Passage shown:
►

The Democratic controlled Senate voted Monday 51-43 to confirm Murthy, 37 as ‘America’s doctor’ more than a year after his nomination with the Republicans dead set against him because of his support for gun control and President Barack Obama’s signature healthcare law.
Born in England, Murthy moved with his Indian parents to Miami when he was three.
He would become the leading US spokesperson on matters of public health.
He will also be the operational head of the 6,500-strong US Public Health Service Commissioned Corps, one of the seven uniformed services including army, navy, air force and marines.
Murthy, a bachelor, has said he will focus on preventing chronic diseases, efforts to curb smoking, and programmes to improve diets and combat obesity.
Applauding the Senate for confirming Murthy, Obama said “as ‘America’s Doctor,’ Vivek will hit the ground running to make sure every American has the information they need to keep themselves and their families safe.”
“He’ll bring his lifetime of experience promoting public health to bear on priorities ranging from stopping new diseases to helping our kids grow up healthy and strong,” he said in a statement.”
“Vivek will also help us build on the progress we’ve made combatting Ebola, both in our country and at its source,” Obama said “Combined with the crucial support for fighting Ebola included in the bill to fund our government next year, Vivek’s confirmation makes us better positioned to save lives around the world and protect the American people here at home,” he added.
A physician with the Brigham and Women’s Hospital in Boston and an instructor at Harvard Medical School, he co-founded an advocacy group in 2008 called Doctors for Obama, a national organization of 16,000 doctors and medical students.
It later became Doctors for America and promoted the Affordable Care Act nicknamed Obamacare.
Murthy has also founded two other organizations. Visions Worldwide focuses on rural health in India and on HIV/AIDS education in India and the US, while TrialNetworks is a software company focused on making drug development and clinical trials more efficient.

◄

Records from a collection:
►

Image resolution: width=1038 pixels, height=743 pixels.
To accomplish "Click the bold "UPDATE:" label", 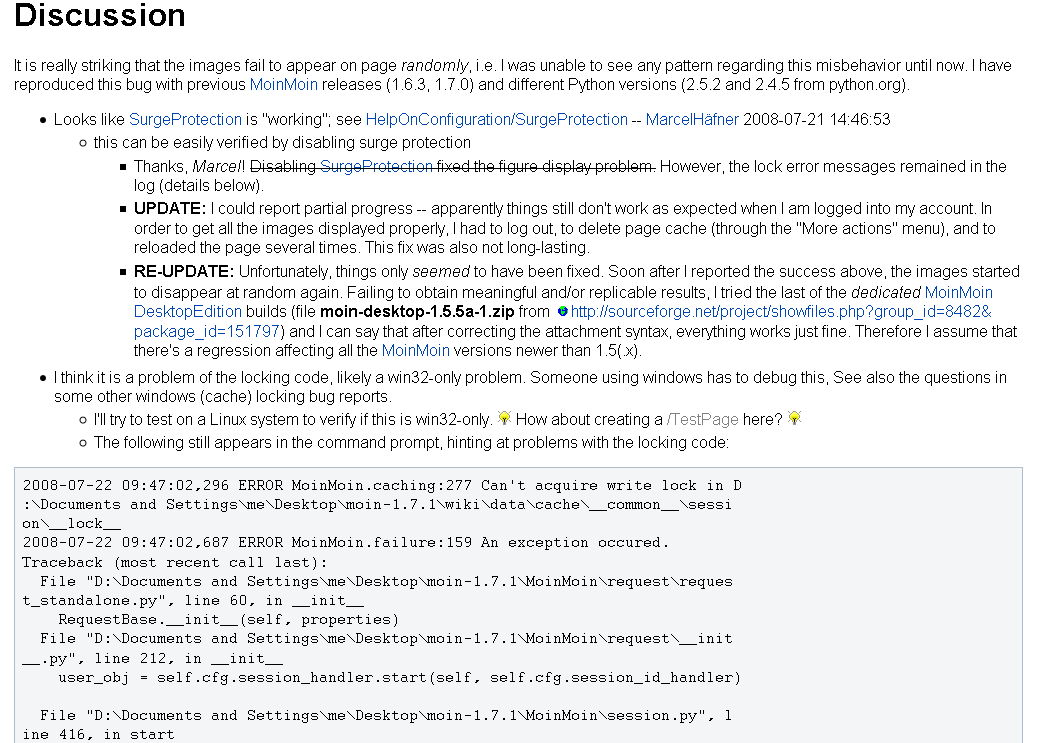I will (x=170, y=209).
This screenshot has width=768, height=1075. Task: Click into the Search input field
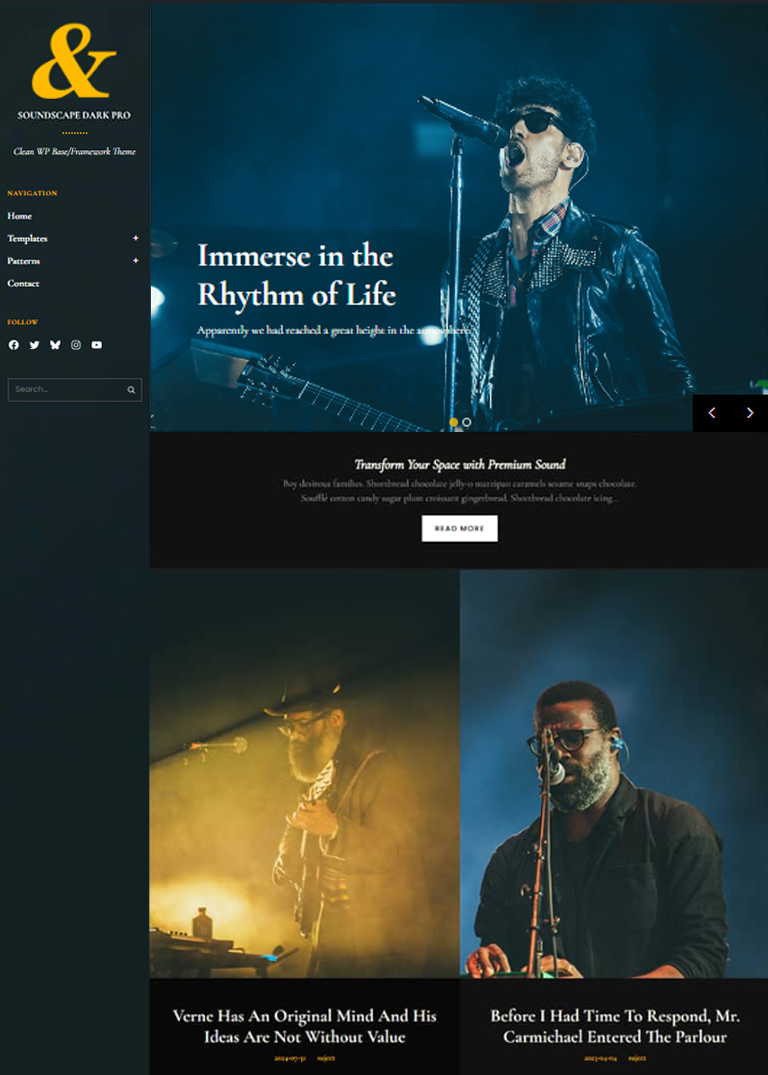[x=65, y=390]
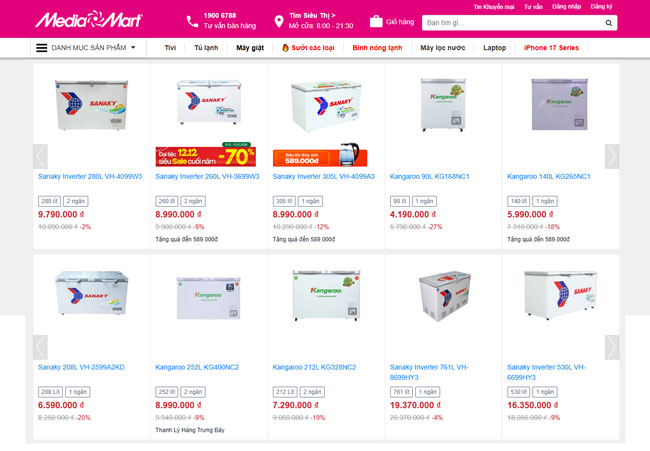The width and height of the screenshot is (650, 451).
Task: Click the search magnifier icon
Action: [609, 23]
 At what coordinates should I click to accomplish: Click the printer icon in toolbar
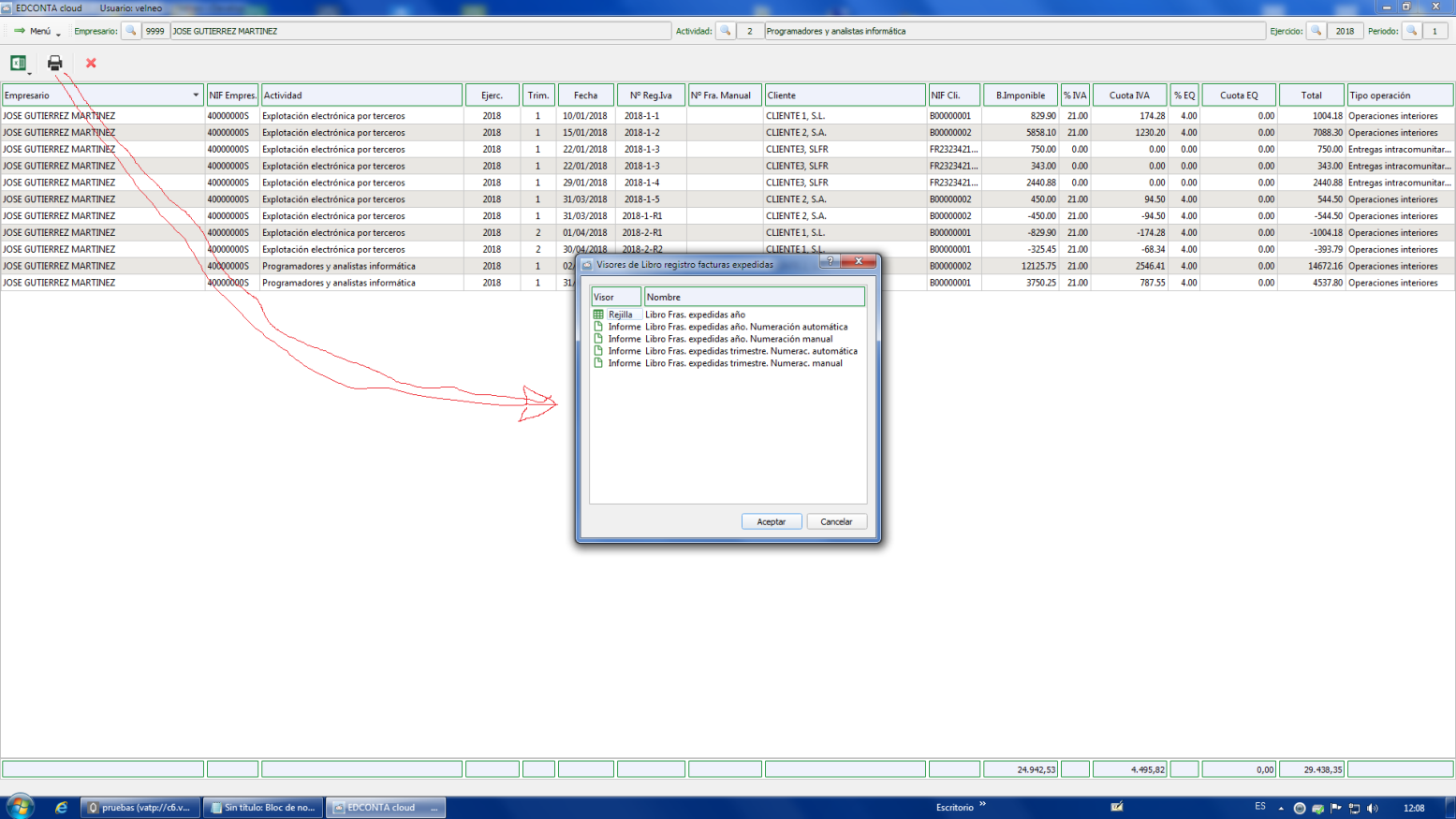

◄

What this exercise asks:
A) In the article on Murthy's Senate confirmation, what was the final vote count?
B) Continue the article on Murthy's Senate confirmation, starting after its final sentence.

Activity answers:
A) 51-43

B)
Murthy’s confirmation Monday on a 51-43 vote was largely along party lines. Just one Republican voted for him, while three Democrats voted against his confirmation.
Democrat party leaders had delayed a vote on Murthy’s confirmation until the lame duck session fearing some party members running for re-election from conservative states may not vote for him.
Several members of the Congressional Asian Pacific American Caucus (CAPAC) welcomed Murthy’s confirmation.
The lone Indian-American Congressman Ami Bera, CAPAC Health Care Task Force Co-Chair, called Murthy “an excellent choice for this role” saying “his appointment is historic for the Indian American community.”
CAPAC Chair Judy Chu said Murthy’s confirmation “is a testament to both his own distinguished career and the great strides made by the Asian American and Pacific Islander community.”
Joseph Crowley, Democratic Co-Chair of Congressional Caucus on India and Indian-Americans said “the confirmation of the first surgeon general of Indian descent is a victory for the entire Indian-American community, whose young children will grow up knowing that anything is within their reach.”
Congresswoman Grace Meng said Murthy’s confirmation just a week after that of Richard Verma as the first Indian-American ambassador to India illustrated “the continued growth and influence of Indian-American community, and highlights the exceptional contributions that Indian-Americans make to our nation.”